───── EXTRACTED DATA ─────

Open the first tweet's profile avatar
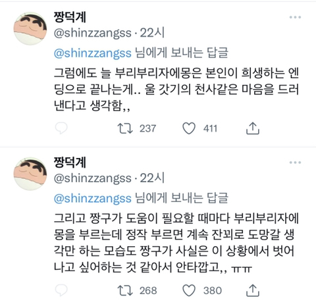The image size is (316, 308). (30, 28)
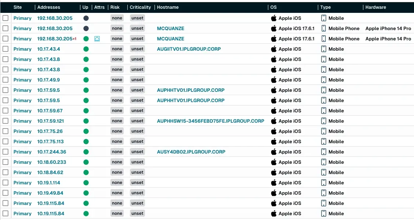Click the Hostname column header

pos(168,7)
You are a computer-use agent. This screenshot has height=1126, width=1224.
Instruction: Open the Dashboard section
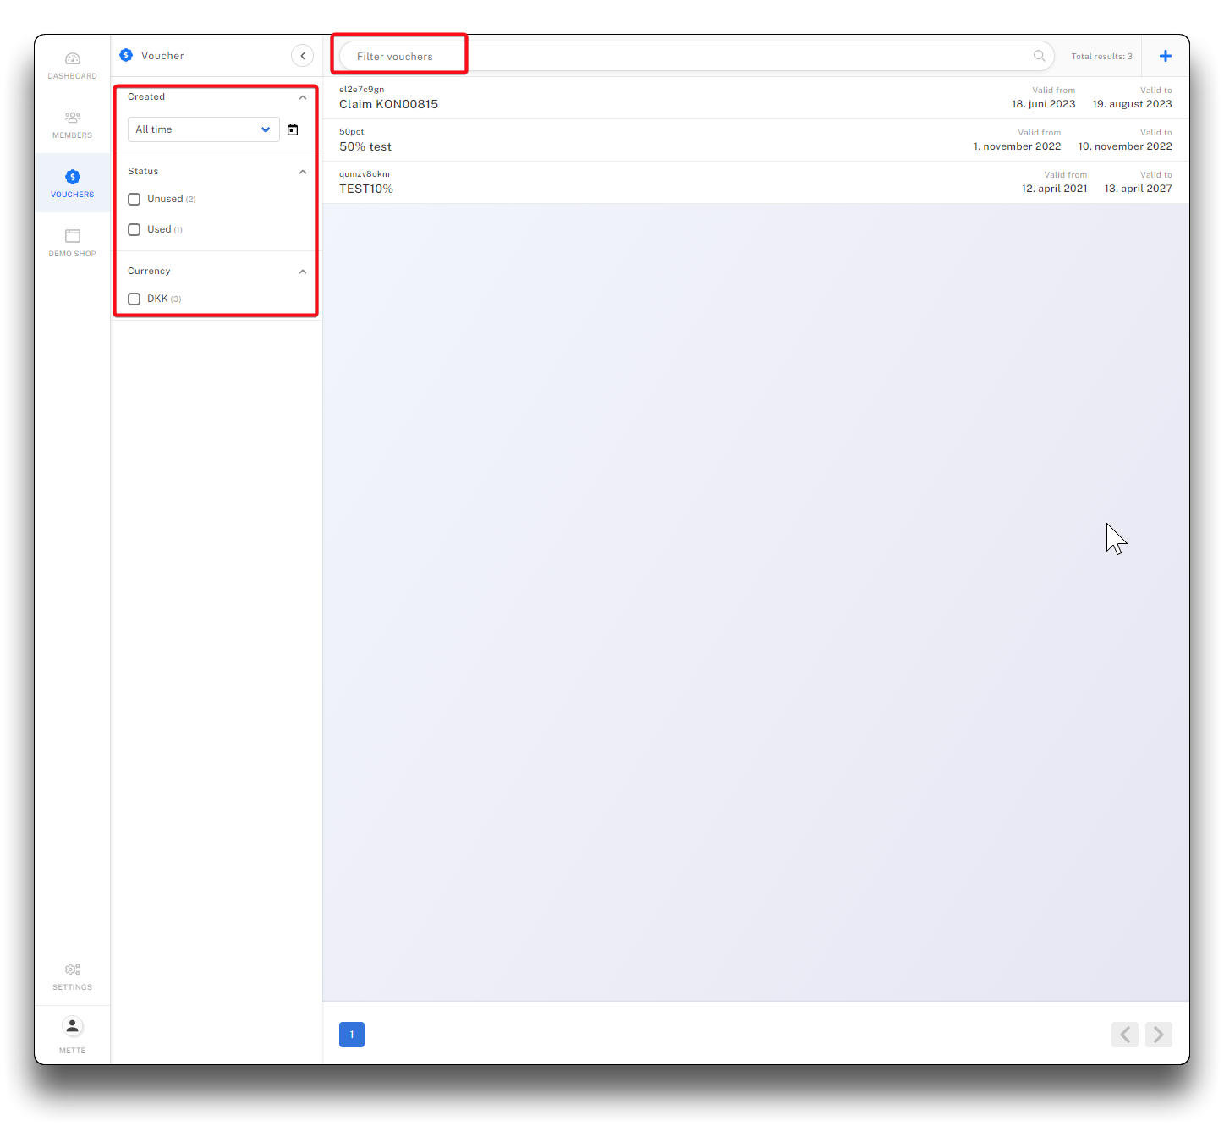pyautogui.click(x=73, y=65)
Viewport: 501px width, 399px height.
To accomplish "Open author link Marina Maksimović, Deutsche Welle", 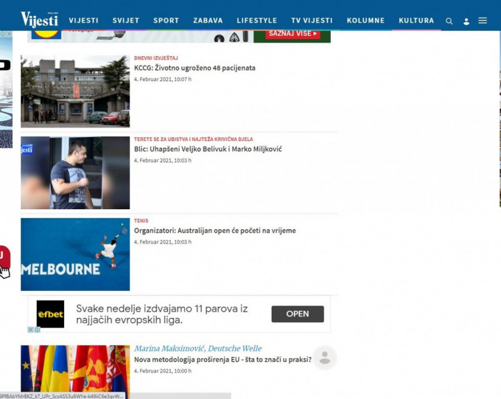I will [198, 348].
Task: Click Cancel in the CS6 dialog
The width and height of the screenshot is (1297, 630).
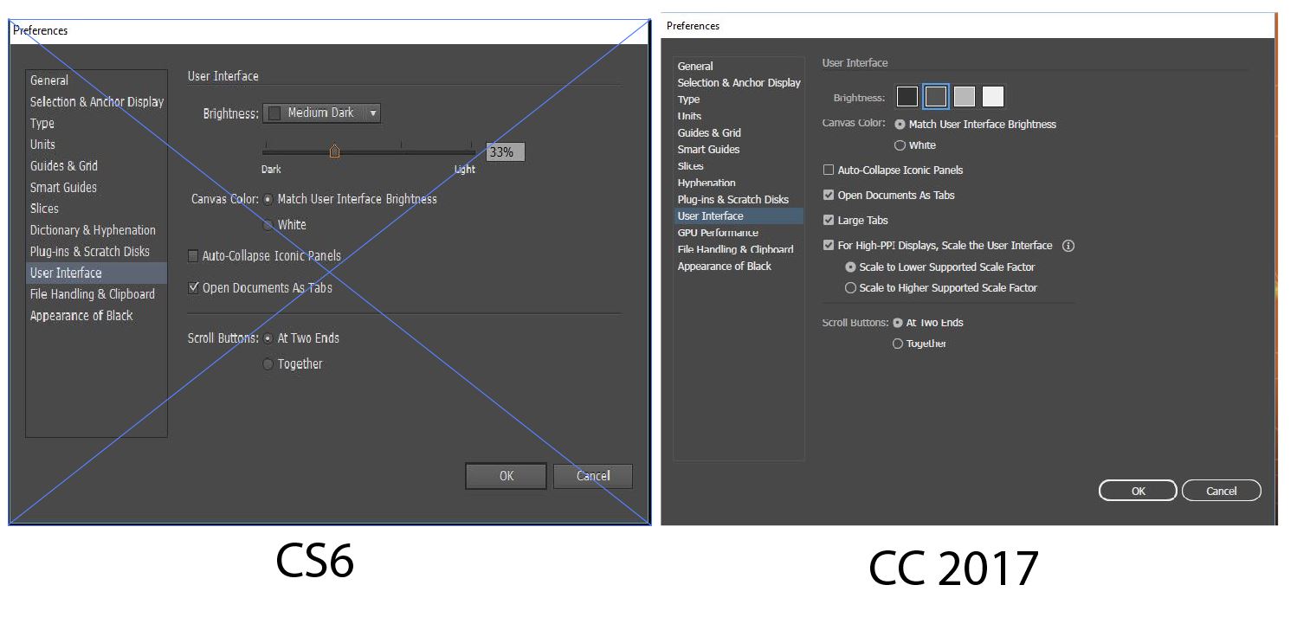Action: (x=593, y=476)
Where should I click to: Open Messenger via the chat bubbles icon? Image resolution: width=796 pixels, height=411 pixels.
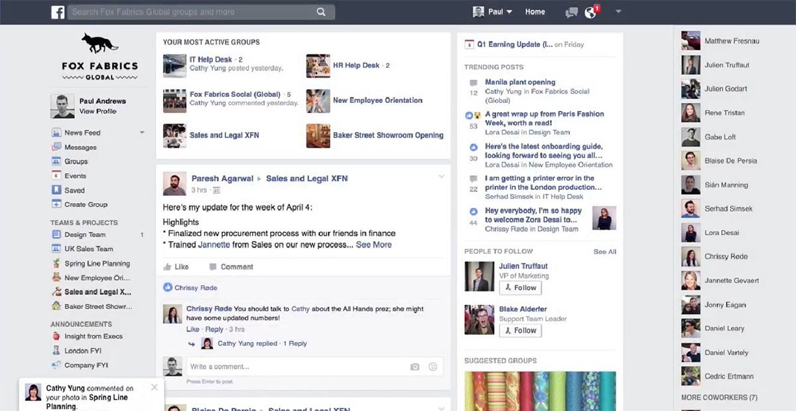click(570, 11)
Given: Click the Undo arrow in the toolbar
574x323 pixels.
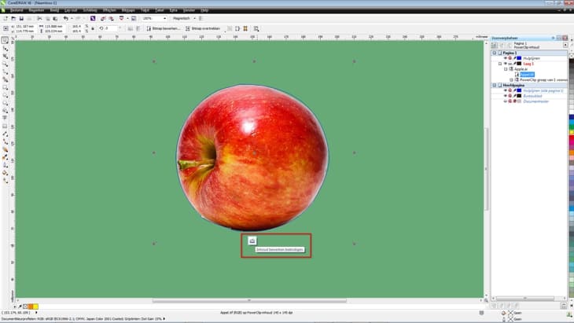Looking at the screenshot, I should pos(65,18).
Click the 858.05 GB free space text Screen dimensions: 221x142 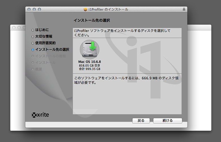pyautogui.click(x=90, y=65)
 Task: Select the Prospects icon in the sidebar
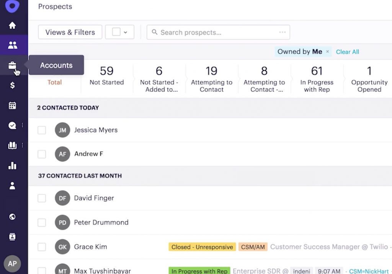point(13,45)
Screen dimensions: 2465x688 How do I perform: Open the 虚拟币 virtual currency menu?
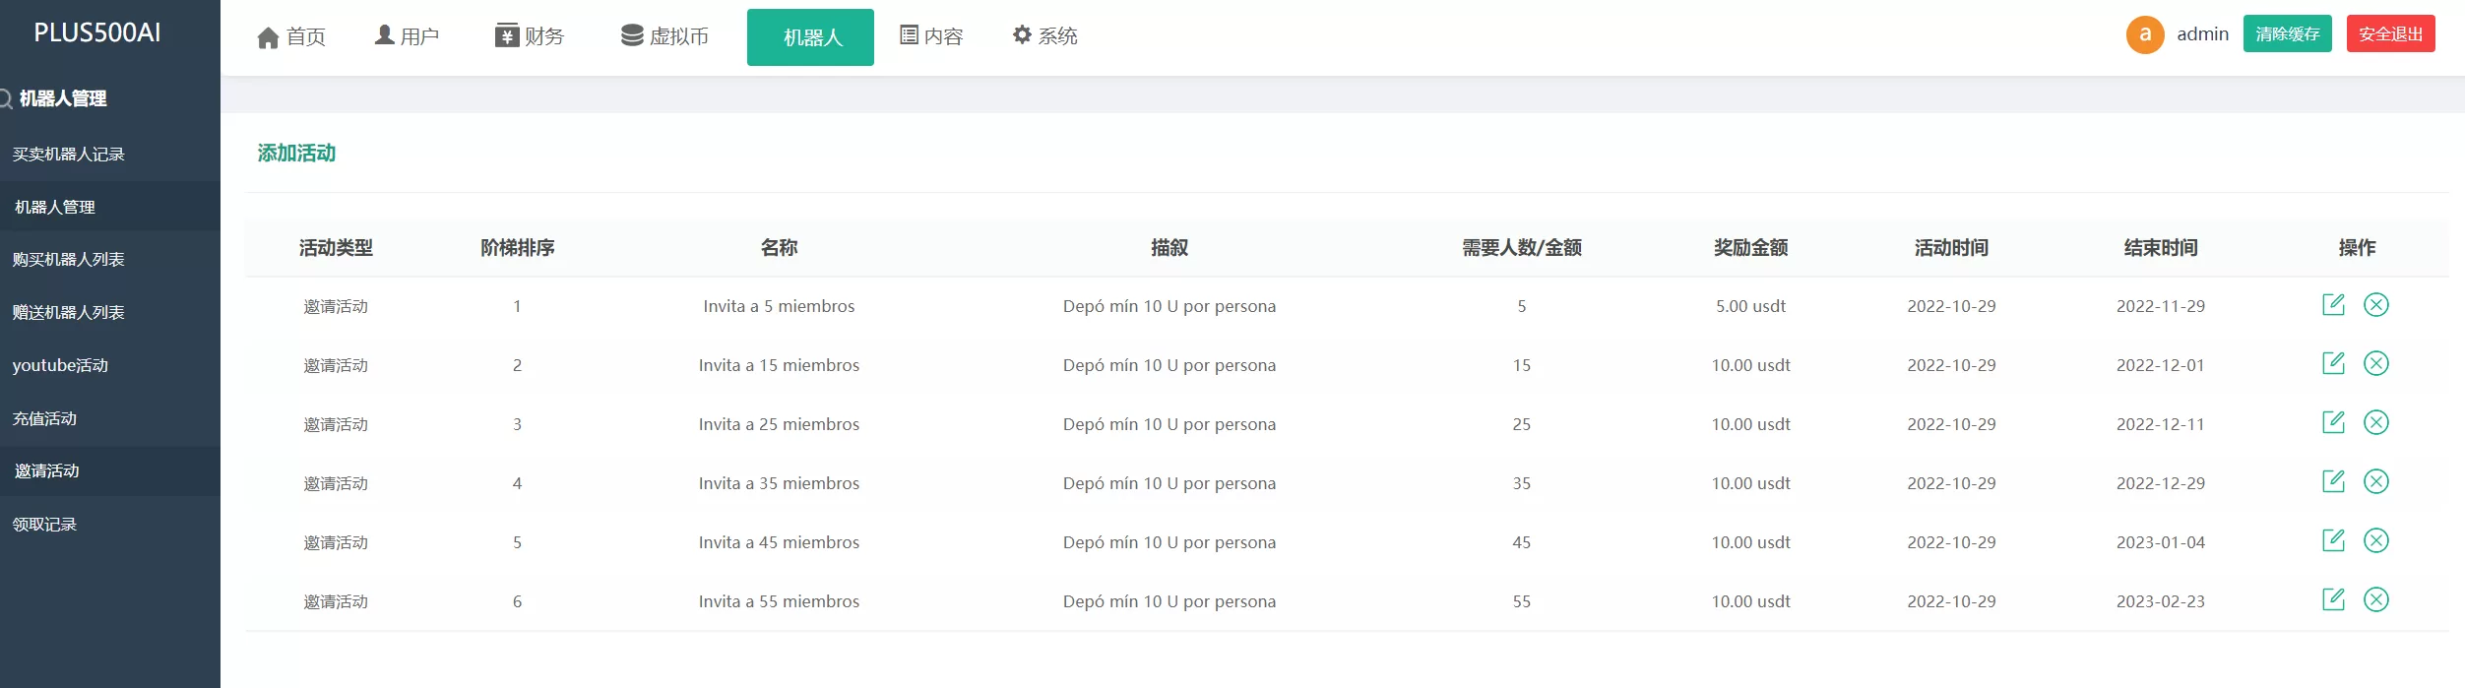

─────

EXERCISE INSTRUCTIONS ::
Copy out exactly the lines between the line that contains "Task: Select the" and the last line of the records, both ends included; leave out every picture.

PROBLEM SOLUTION ::
 Task: Select the Prospects icon in the sidebar
point(13,45)
Screen dimensions: 2465x688 How do I perform: Open the 虚拟币 virtual currency menu?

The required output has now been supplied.